*Assigned task:* Your output should be everything below from the line containing "Image resolution: width=800" down to the line containing "The height and width of the screenshot is (418, 600).", both ends included, copied exactly, with pictures left out.

*Input:*
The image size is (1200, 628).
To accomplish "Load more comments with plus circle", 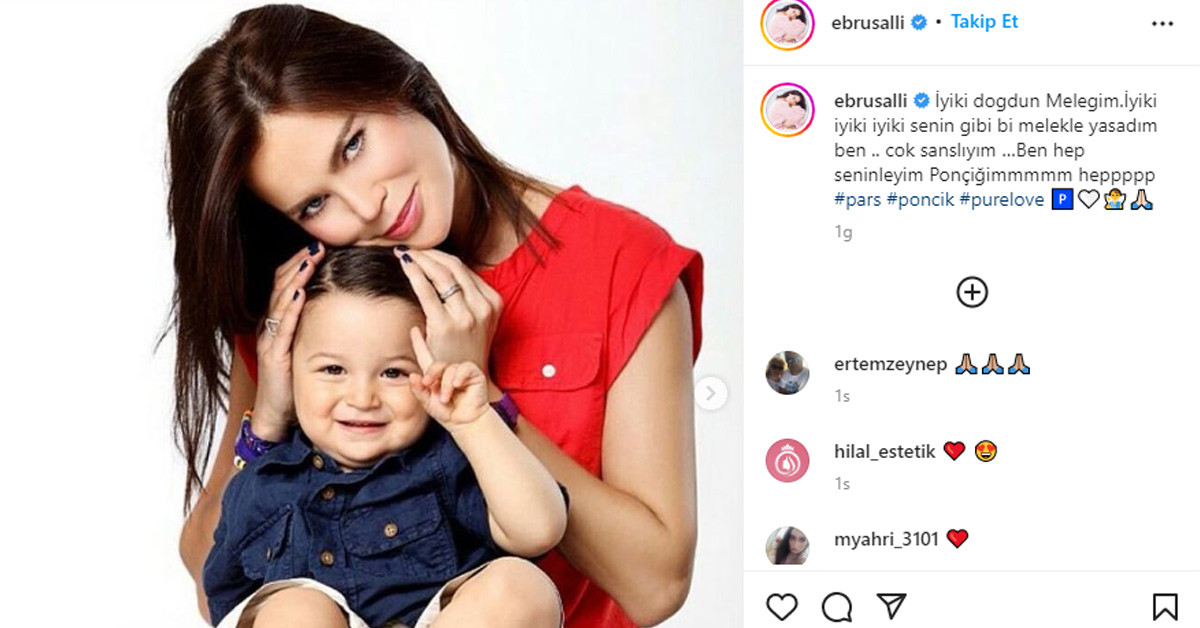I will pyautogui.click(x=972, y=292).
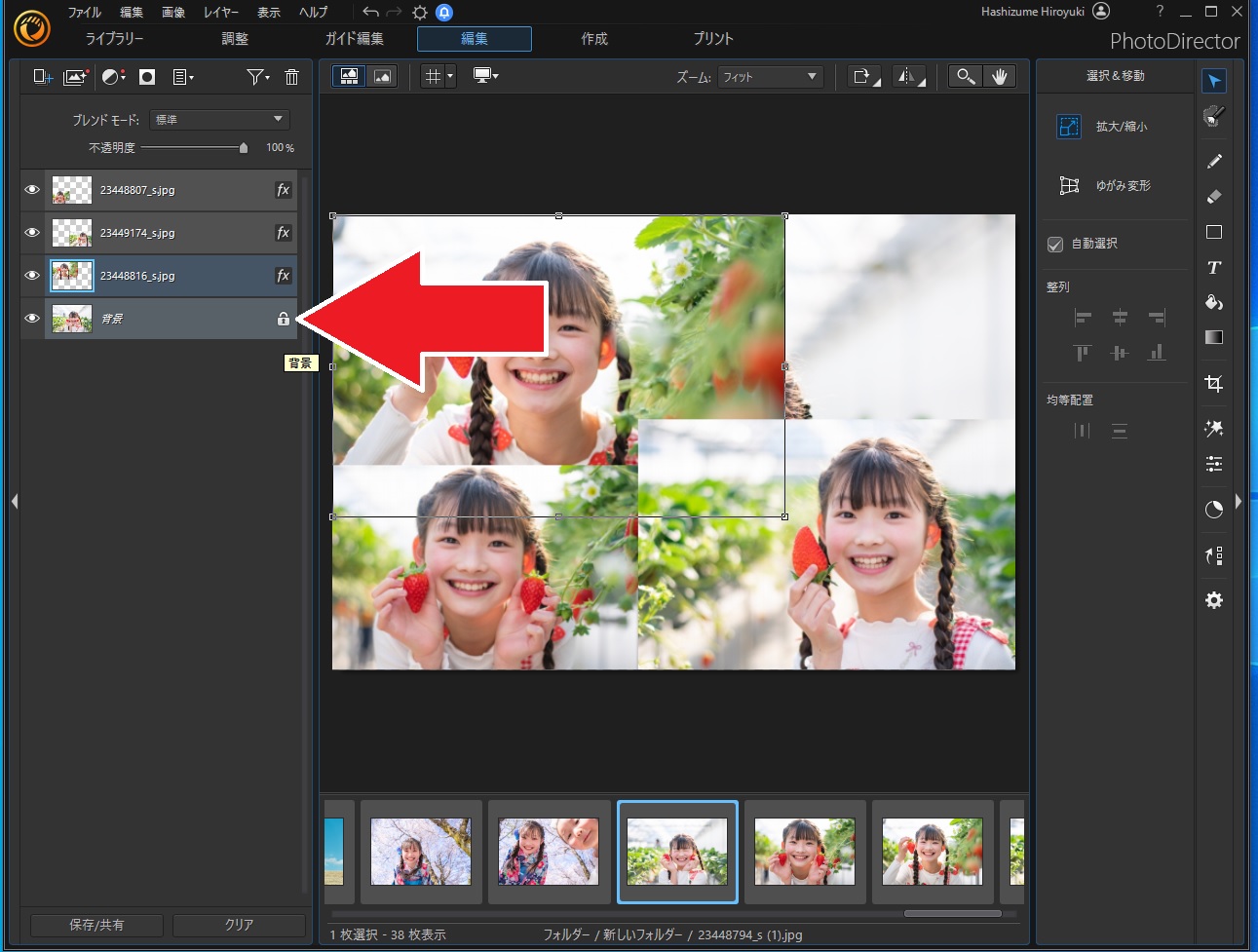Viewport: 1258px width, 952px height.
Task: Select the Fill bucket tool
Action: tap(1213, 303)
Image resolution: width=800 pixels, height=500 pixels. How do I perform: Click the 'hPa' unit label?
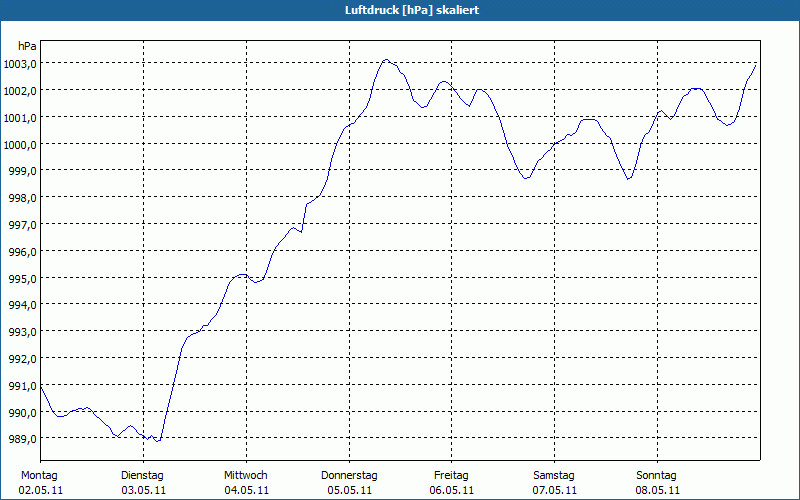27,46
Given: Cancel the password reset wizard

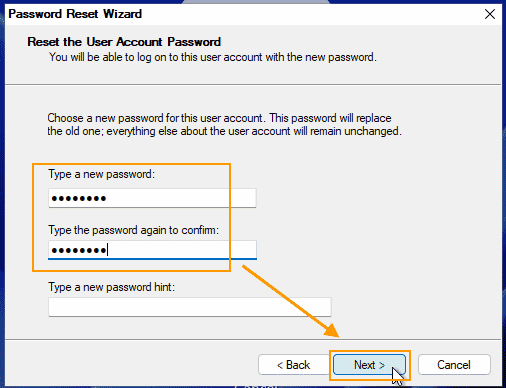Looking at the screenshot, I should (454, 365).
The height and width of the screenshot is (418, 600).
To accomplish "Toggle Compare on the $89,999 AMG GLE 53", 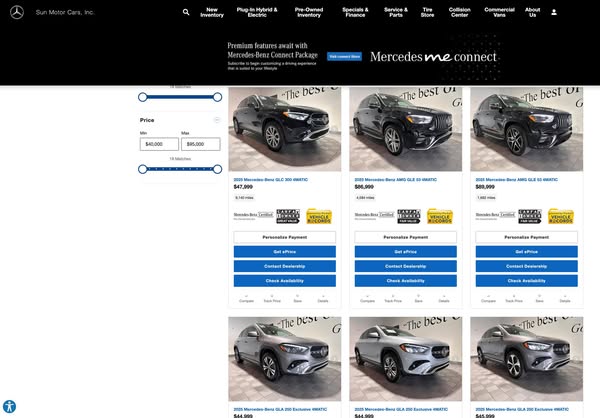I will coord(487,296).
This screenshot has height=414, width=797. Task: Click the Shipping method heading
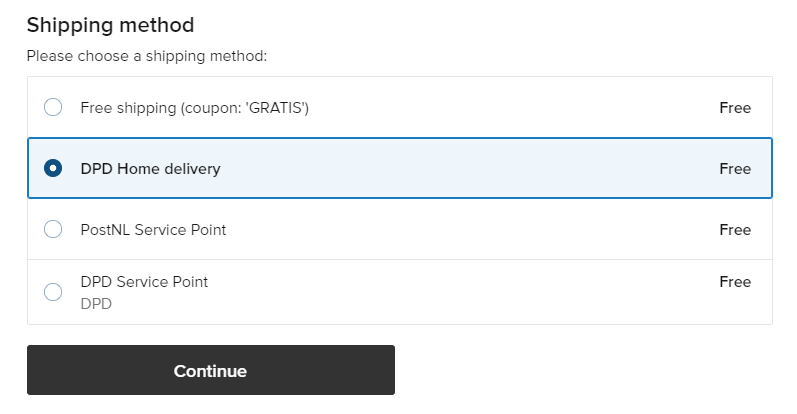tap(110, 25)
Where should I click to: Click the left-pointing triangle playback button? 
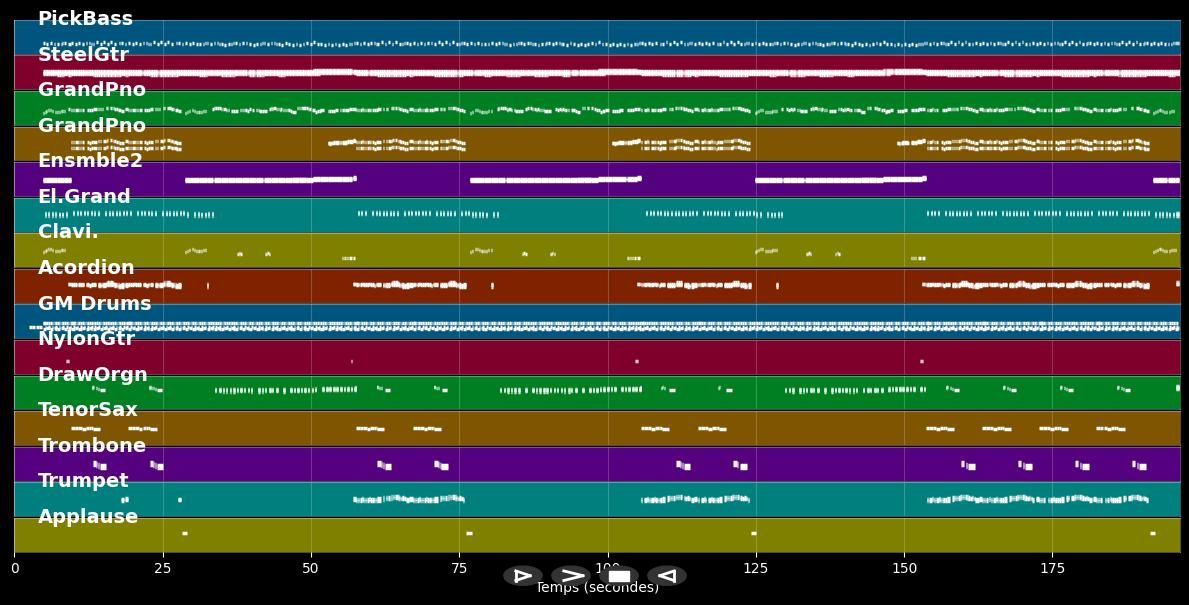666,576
---
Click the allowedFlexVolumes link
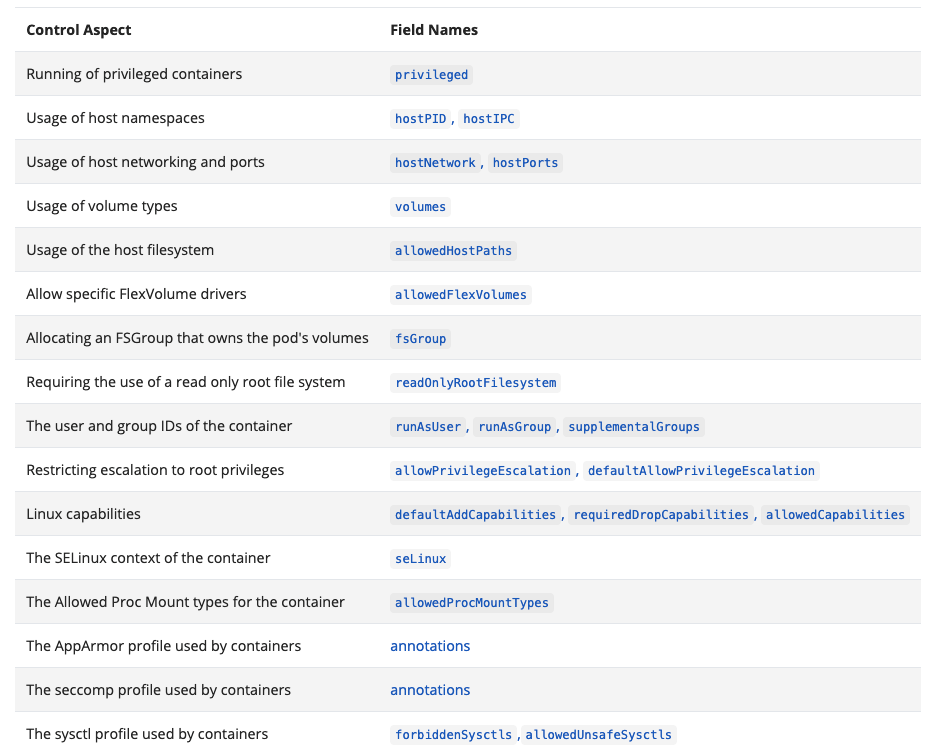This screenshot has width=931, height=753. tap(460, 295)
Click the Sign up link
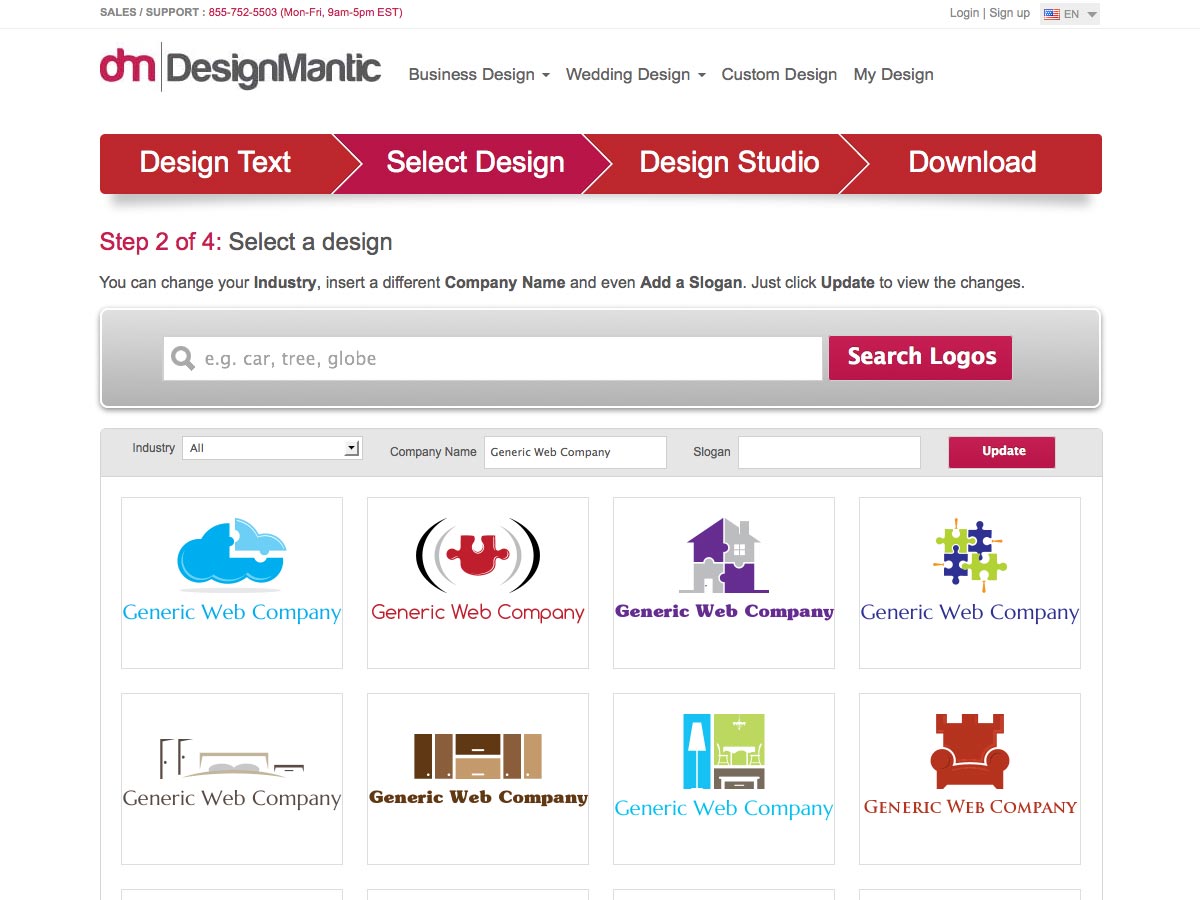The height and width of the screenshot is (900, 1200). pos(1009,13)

*Written solution:*
Image resolution: width=800 pixels, height=500 pixels. How do I perform: Click the 'hPa' unit label?
27,46
Given: Cancel the password reset wizard

Looking at the screenshot, I should (454, 365).
The height and width of the screenshot is (418, 600).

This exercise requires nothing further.